Birds, though you long have ceased to build, guard the nest that must be filled. Even the hour when wings are frozen God for fledgling time has chosen. People, look east and sing today: Love, the Bird, is on the way. (Eleanor Farjeon)
As I look eastward out my window in the morning, I have a host of birds that entertain and intrigue me–mockingbirds, wrens, crows, the busy hummingbird quite in love with the fig tree next door, who drops in often, and if the wind is right, seagulls come screeching through. One morning we were even visited by an adolescent hawk, resting mid-flight on her way to somewhere. But even in our temperate climate, there seem to be fewer birds aloft than in spring and summer months.
According to the carol, the Advent task is guarding the nest that must be filled. This week my heart longs to know how to guard and protect the nests for the little ones in our world who are at risk. We are closely connected to our neighbors in the east in the towns of San Bernardino and Redlands. Beyond the colleagues who were slaughtered last week, I am in grief for the children whose nests have been permanently upended because of that day–the 6 month old child of the shooters, the little ones who were left without a parent after the shooting, the learners who endured hours of lock down while the sorting out process continues, the neighborhood gaggles of young people who now have been close up and personal to the effects of terror. How am I called to be a protector of nests and the ones who inhabit them?

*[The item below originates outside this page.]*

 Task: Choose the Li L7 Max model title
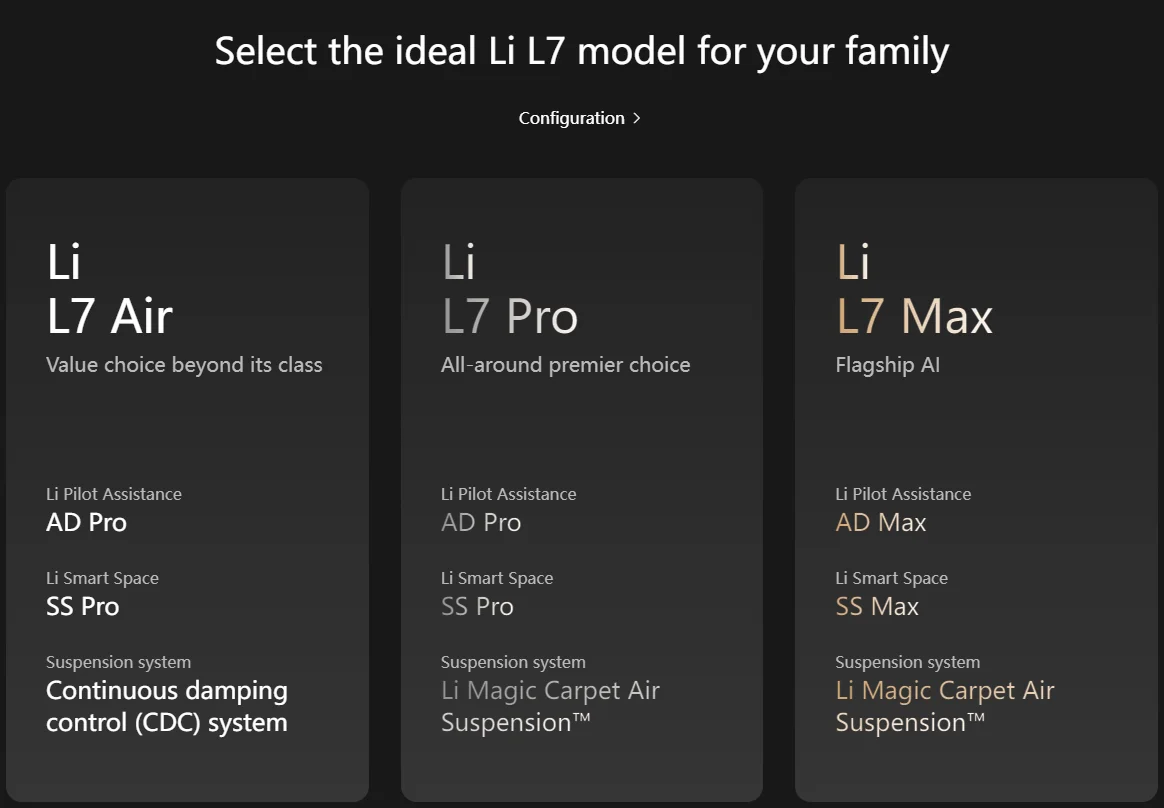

I am reminded again and again how in both testaments of the Bible, there is a call to protect, to care for, to be advocates for the widows and children. A friend here is part of an interfaith coalition of people who are are becoming advocates for undocumented immigrant children shipped in from the border, awaiting in warehouses for the judicial process to grind its wheels. And I support with energy the many gatherings of faithful ones who labor at feeding the hungry children, housing the homeless ones and providing for the well being of so many vulnerable ones. In the movie “Mary Poppins” the most poignant plaint is from the Bird Woman on the steps of St. Paul’s Cathedral, singing “Feed the birds, tuppence a bag.” How am I to feed the birds this Advent?
The promise is that Love, the Bird is on the way this Advent. In a very provocative book, Consider the Birds, pastor Debbie Blue writes about the appearances and meanings of birds in the Bible. Some are metaphors, some are illustrations, some are even names for the Holy One. When I am praying for Love, the Bird, to come quickly, I have in mind one not named in Scripture, but one from the Celtic tradition, who is the symbol for the Iona Community, the Wild Goose. I am told by members of that community that she was chosen as a symbol of the Holy Spirit; they were drawn to her because the wild goose is known for going where it will, like the Holy Spirit, and sometime it makes what seems to us to be a great mess. Certainly I don’t know how and when the Spirit is coming among us, but I believe she will, and I feel sure that in guarding the nests of the little ones, some neat and tidy ways of societal organization might be left in a mess.
Even so the Spirit and the Church cry out: Come, Lord Jesus!
The whole creation pleads: Come, Lord Jesus!
And meanwhile, I am paying attention to the places where I can guard the nests that need filling and care and feed the little birds that are here in this world.